• _Exercise description_
When you reach the line with "Task: Open the help question mark icon" in the listing below, transcribe it and each line after it up to and including the line with "Task: Pick the #211036 darkest shade cell", exactly and with nothing else.

-------

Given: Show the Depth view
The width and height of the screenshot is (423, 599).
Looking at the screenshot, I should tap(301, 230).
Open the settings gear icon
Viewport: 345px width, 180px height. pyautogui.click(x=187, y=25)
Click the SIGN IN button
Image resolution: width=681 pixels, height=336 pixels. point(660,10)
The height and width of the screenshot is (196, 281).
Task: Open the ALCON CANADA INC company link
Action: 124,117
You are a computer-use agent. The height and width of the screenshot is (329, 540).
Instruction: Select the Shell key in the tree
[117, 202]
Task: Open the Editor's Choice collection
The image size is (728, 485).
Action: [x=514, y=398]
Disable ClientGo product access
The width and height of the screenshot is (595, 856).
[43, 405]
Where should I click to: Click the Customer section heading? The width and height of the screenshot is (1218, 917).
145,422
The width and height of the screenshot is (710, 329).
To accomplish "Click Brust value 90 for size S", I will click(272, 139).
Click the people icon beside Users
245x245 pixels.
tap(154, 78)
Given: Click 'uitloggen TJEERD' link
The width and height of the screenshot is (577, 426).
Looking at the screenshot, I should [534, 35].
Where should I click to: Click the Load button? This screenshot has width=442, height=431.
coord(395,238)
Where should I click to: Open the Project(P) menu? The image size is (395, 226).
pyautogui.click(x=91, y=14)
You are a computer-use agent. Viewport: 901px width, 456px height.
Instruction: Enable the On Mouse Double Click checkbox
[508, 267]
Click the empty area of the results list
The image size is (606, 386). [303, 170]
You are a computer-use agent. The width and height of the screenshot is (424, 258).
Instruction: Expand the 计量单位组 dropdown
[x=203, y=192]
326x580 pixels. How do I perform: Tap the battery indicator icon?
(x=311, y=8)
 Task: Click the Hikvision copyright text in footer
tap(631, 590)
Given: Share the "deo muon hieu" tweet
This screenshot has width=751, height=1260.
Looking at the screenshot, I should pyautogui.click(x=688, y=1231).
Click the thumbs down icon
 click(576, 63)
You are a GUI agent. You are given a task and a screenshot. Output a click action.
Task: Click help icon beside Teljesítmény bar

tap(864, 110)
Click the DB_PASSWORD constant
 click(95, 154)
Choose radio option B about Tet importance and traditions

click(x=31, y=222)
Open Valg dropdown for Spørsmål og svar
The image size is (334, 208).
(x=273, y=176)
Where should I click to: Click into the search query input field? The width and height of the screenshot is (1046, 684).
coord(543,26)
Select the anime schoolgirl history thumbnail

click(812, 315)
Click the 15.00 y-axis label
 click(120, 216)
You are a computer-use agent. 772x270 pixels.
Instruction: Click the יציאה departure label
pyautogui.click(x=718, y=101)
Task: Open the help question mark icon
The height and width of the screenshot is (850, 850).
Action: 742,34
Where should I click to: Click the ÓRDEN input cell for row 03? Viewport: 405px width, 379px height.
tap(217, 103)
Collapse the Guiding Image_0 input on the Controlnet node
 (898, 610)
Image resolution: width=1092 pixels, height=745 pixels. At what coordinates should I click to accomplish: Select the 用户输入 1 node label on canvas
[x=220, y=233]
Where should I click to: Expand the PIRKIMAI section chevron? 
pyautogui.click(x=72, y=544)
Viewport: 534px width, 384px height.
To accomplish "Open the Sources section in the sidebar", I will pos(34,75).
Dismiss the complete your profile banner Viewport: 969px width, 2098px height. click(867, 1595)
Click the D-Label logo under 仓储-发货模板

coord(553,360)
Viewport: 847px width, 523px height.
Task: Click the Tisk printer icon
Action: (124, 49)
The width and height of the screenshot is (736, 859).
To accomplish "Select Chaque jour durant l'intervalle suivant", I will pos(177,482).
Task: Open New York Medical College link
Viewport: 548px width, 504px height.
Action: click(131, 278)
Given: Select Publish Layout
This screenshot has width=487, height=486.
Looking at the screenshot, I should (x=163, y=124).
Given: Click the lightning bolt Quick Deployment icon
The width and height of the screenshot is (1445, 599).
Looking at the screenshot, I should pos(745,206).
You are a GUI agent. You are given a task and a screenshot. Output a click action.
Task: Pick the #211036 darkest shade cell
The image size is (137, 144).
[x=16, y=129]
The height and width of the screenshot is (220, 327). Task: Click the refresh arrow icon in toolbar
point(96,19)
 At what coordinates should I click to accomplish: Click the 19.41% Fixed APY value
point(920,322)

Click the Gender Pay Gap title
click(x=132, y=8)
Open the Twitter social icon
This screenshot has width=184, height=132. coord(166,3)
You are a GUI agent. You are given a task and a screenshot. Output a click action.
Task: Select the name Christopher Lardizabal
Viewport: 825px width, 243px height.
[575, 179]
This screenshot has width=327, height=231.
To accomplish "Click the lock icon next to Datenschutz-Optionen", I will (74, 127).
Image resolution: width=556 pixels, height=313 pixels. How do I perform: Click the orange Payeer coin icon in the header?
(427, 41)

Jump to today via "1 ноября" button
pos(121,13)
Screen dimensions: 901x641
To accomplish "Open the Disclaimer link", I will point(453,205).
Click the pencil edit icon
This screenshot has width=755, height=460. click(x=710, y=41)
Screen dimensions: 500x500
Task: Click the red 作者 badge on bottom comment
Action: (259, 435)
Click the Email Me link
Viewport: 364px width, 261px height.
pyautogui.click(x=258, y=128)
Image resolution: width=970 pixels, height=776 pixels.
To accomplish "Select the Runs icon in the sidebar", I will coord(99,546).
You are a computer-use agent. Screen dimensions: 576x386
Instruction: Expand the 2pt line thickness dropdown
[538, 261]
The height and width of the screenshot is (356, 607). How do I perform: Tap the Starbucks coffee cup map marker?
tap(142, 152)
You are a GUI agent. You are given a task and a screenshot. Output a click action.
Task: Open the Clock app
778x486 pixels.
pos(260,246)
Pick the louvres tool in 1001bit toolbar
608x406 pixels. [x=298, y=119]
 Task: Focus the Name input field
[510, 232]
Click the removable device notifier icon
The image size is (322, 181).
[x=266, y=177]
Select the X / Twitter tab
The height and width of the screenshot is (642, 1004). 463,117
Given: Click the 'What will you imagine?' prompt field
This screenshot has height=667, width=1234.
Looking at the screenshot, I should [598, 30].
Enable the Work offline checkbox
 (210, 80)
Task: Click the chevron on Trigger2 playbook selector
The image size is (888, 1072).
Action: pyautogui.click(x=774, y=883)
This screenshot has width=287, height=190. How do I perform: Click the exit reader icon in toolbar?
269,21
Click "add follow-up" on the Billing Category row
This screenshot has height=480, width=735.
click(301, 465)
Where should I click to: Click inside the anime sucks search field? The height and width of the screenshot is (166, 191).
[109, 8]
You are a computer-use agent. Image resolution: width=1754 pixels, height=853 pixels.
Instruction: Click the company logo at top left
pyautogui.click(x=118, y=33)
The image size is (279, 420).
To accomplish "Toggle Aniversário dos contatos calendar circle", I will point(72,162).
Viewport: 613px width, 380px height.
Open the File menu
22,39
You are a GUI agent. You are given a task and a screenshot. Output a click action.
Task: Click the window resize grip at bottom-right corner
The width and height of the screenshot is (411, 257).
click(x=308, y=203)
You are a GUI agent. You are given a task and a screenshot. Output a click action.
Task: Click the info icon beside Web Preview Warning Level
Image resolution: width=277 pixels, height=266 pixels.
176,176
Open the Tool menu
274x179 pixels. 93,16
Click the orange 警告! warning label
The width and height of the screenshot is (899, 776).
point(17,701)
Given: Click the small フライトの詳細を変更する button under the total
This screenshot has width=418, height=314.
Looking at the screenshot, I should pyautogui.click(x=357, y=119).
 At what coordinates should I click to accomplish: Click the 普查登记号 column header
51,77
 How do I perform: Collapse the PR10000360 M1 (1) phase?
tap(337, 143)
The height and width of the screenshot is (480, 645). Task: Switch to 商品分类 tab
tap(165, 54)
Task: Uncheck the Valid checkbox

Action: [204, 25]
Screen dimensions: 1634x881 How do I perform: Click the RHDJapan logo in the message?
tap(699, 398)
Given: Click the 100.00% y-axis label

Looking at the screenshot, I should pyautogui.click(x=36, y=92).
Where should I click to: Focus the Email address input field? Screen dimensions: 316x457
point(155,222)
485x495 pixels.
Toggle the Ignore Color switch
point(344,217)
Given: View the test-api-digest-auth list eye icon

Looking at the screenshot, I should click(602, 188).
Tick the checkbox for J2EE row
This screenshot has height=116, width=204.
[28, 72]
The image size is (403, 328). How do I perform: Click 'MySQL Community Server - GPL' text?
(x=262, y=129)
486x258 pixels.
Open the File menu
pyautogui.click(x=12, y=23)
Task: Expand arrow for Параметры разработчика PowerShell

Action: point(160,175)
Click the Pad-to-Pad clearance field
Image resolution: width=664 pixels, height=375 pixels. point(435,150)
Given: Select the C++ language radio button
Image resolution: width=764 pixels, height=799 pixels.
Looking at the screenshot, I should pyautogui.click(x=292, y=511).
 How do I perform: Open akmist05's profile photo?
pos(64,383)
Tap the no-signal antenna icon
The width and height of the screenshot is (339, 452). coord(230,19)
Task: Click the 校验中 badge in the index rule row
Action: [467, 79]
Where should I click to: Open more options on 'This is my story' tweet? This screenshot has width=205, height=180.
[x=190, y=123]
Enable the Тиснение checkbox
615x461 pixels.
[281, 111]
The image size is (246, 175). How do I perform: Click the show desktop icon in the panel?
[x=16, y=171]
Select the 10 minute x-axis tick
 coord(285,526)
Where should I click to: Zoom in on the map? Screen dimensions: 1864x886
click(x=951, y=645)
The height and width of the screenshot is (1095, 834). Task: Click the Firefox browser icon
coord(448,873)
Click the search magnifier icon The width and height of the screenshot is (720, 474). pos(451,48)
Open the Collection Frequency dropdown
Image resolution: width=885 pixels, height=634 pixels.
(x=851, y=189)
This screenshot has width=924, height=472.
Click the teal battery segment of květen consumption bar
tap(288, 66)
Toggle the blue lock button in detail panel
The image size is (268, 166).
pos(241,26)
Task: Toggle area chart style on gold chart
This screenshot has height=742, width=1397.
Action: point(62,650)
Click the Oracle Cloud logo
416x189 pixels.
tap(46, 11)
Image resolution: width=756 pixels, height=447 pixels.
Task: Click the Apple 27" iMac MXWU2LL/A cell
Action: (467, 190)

-------

• _Answer box_
Task: Open the help question mark icon
The height and width of the screenshot is (850, 850).
Action: 742,34
Where should I click to: Click the ÓRDEN input cell for row 03? Viewport: 405px width, 379px height.
tap(217, 103)
Collapse the Guiding Image_0 input on the Controlnet node
 (898, 610)
Image resolution: width=1092 pixels, height=745 pixels. At what coordinates should I click to accomplish: Select the 用户输入 1 node label on canvas
[x=220, y=233]
Where should I click to: Expand the PIRKIMAI section chevron? 
pyautogui.click(x=72, y=544)
Viewport: 534px width, 384px height.
To accomplish "Open the Sources section in the sidebar", I will pos(34,75).
Dismiss the complete your profile banner Viewport: 969px width, 2098px height. click(867, 1595)
Click the D-Label logo under 仓储-发货模板

coord(553,360)
Viewport: 847px width, 523px height.
Task: Click the Tisk printer icon
Action: (124, 49)
The width and height of the screenshot is (736, 859).
To accomplish "Select Chaque jour durant l'intervalle suivant", I will pos(177,482).
Task: Open New York Medical College link
Viewport: 548px width, 504px height.
Action: click(131, 278)
Given: Select Publish Layout
This screenshot has width=487, height=486.
Looking at the screenshot, I should (x=163, y=124).
Given: Click the lightning bolt Quick Deployment icon
The width and height of the screenshot is (1445, 599).
Looking at the screenshot, I should pos(745,206).
You are a GUI agent. You are given a task and a screenshot. Output a click action.
Task: Pick the #211036 darkest shade cell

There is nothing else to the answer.